What is being asked: Repeat the material below exactly, line for line.

Material provided:
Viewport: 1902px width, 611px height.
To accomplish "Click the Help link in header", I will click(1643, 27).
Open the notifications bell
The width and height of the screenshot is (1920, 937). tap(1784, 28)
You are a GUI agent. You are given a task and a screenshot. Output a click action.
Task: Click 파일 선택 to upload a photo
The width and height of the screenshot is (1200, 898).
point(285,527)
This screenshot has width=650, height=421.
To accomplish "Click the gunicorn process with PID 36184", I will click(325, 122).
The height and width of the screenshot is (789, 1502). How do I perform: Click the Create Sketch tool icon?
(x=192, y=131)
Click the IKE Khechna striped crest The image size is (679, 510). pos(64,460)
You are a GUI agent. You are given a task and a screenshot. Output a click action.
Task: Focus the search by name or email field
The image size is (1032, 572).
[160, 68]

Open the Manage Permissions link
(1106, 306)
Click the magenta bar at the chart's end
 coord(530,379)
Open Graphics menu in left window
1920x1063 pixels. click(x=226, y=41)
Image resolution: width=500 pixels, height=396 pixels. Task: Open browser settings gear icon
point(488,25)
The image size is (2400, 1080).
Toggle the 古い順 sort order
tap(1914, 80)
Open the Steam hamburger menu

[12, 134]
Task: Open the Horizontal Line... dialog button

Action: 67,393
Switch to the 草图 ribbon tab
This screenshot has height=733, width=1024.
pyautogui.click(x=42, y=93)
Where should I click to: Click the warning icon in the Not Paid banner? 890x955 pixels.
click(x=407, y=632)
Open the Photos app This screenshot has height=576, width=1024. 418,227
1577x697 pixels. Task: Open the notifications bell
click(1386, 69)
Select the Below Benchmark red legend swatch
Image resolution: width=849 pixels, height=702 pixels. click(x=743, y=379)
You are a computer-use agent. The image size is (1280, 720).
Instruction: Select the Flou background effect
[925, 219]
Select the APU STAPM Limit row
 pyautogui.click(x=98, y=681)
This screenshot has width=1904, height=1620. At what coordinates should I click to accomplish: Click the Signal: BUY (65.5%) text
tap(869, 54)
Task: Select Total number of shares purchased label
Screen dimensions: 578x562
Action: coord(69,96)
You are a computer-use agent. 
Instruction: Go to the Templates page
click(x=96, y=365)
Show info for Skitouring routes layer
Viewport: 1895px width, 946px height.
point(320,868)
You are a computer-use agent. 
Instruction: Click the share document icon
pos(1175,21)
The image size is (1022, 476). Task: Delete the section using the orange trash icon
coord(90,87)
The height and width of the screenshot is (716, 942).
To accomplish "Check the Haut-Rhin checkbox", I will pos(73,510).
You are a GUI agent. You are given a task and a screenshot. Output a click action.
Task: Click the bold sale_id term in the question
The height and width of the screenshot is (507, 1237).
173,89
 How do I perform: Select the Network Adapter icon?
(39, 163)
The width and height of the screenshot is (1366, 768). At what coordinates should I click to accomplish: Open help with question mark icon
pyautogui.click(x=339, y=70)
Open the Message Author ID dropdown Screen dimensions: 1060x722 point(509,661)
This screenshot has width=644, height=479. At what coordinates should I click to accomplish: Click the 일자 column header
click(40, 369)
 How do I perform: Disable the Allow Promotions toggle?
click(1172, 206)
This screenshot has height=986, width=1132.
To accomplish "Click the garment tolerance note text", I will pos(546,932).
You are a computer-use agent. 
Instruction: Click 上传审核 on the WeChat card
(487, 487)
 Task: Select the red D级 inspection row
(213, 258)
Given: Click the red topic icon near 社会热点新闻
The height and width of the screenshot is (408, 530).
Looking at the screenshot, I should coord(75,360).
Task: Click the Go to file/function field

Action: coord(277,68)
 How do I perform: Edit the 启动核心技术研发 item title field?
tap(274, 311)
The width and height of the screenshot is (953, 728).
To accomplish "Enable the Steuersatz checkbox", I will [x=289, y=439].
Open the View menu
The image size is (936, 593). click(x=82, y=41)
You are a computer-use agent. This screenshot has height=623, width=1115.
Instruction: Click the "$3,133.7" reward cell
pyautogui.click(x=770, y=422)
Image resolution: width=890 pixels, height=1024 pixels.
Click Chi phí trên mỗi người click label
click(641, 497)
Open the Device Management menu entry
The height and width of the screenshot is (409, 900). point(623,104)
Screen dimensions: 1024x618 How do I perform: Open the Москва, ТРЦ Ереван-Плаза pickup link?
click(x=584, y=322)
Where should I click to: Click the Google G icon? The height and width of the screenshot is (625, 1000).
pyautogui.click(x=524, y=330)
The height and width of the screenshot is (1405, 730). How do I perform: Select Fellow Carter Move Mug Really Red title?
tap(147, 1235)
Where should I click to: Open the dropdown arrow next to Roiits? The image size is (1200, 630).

Expected answer:
Viewport: 1902px width, 611px height.
To accomplish "Click the Help link in header", I will click(1643, 27).
Open the notifications bell
The width and height of the screenshot is (1920, 937). tap(1784, 28)
You are a GUI agent. You are given a task and a screenshot. Output a click action.
Task: Click 파일 선택 to upload a photo
The width and height of the screenshot is (1200, 898).
point(285,527)
This screenshot has width=650, height=421.
To accomplish "Click the gunicorn process with PID 36184", I will click(325, 122).
The height and width of the screenshot is (789, 1502). How do I perform: Click the Create Sketch tool icon?
(x=192, y=131)
Click the IKE Khechna striped crest The image size is (679, 510). pos(64,460)
You are a GUI agent. You are given a task and a screenshot. Output a click action.
Task: Focus the search by name or email field
The image size is (1032, 572).
[160, 68]

Open the Manage Permissions link
(1106, 306)
Click the magenta bar at the chart's end
 coord(530,379)
Open Graphics menu in left window
1920x1063 pixels. click(x=226, y=41)
Image resolution: width=500 pixels, height=396 pixels. Task: Open browser settings gear icon
point(488,25)
The image size is (2400, 1080).
Toggle the 古い順 sort order
tap(1914, 80)
Open the Steam hamburger menu

[12, 134]
Task: Open the Horizontal Line... dialog button

Action: 67,393
Switch to the 草图 ribbon tab
This screenshot has height=733, width=1024.
pyautogui.click(x=42, y=93)
Where should I click to: Click the warning icon in the Not Paid banner? 890x955 pixels.
click(x=407, y=632)
Open the Photos app This screenshot has height=576, width=1024. 418,227
1577x697 pixels. Task: Open the notifications bell
click(1386, 69)
Select the Below Benchmark red legend swatch
Image resolution: width=849 pixels, height=702 pixels. click(x=743, y=379)
You are a computer-use agent. The image size is (1280, 720).
Instruction: Select the Flou background effect
[925, 219]
Select the APU STAPM Limit row
 pyautogui.click(x=98, y=681)
This screenshot has width=1904, height=1620. At what coordinates should I click to accomplish: Click the Signal: BUY (65.5%) text
tap(869, 54)
Task: Select Total number of shares purchased label
Screen dimensions: 578x562
Action: coord(69,96)
You are a computer-use agent. 
Instruction: Go to the Templates page
click(x=96, y=365)
Show info for Skitouring routes layer
Viewport: 1895px width, 946px height.
point(320,868)
You are a computer-use agent. 
Instruction: Click the share document icon
pos(1175,21)
The image size is (1022, 476). Task: Delete the section using the orange trash icon
coord(90,87)
The height and width of the screenshot is (716, 942).
To accomplish "Check the Haut-Rhin checkbox", I will pos(73,510).
You are a GUI agent. You are given a task and a screenshot. Output a click action.
Task: Click the bold sale_id term in the question
The height and width of the screenshot is (507, 1237).
173,89
 How do I perform: Select the Network Adapter icon?
(39, 163)
The width and height of the screenshot is (1366, 768). At what coordinates should I click to accomplish: Open help with question mark icon
pyautogui.click(x=339, y=70)
Open the Message Author ID dropdown Screen dimensions: 1060x722 point(509,661)
This screenshot has width=644, height=479. At what coordinates should I click to accomplish: Click the 일자 column header
click(40, 369)
 How do I perform: Disable the Allow Promotions toggle?
click(1172, 206)
This screenshot has height=986, width=1132.
To accomplish "Click the garment tolerance note text", I will pos(546,932).
You are a computer-use agent. 
Instruction: Click 上传审核 on the WeChat card
(487, 487)
 Task: Select the red D级 inspection row
(213, 258)
Given: Click the red topic icon near 社会热点新闻
The height and width of the screenshot is (408, 530).
Looking at the screenshot, I should coord(75,360).
Task: Click the Go to file/function field

Action: coord(277,68)
 How do I perform: Edit the 启动核心技术研发 item title field?
tap(274, 311)
The width and height of the screenshot is (953, 728).
To accomplish "Enable the Steuersatz checkbox", I will [x=289, y=439].
Open the View menu
The image size is (936, 593). click(x=82, y=41)
You are a computer-use agent. This screenshot has height=623, width=1115.
Instruction: Click the "$3,133.7" reward cell
pyautogui.click(x=770, y=422)
Image resolution: width=890 pixels, height=1024 pixels.
Click Chi phí trên mỗi người click label
click(641, 497)
Open the Device Management menu entry
The height and width of the screenshot is (409, 900). point(623,104)
Screen dimensions: 1024x618 How do I perform: Open the Москва, ТРЦ Ереван-Плаза pickup link?
click(x=584, y=322)
Where should I click to: Click the Google G icon? The height and width of the screenshot is (625, 1000).
pyautogui.click(x=524, y=330)
The height and width of the screenshot is (1405, 730). How do I perform: Select Fellow Carter Move Mug Really Red title?
tap(147, 1235)
Where should I click to: Open the dropdown arrow next to Roiits? The image size is (1200, 630).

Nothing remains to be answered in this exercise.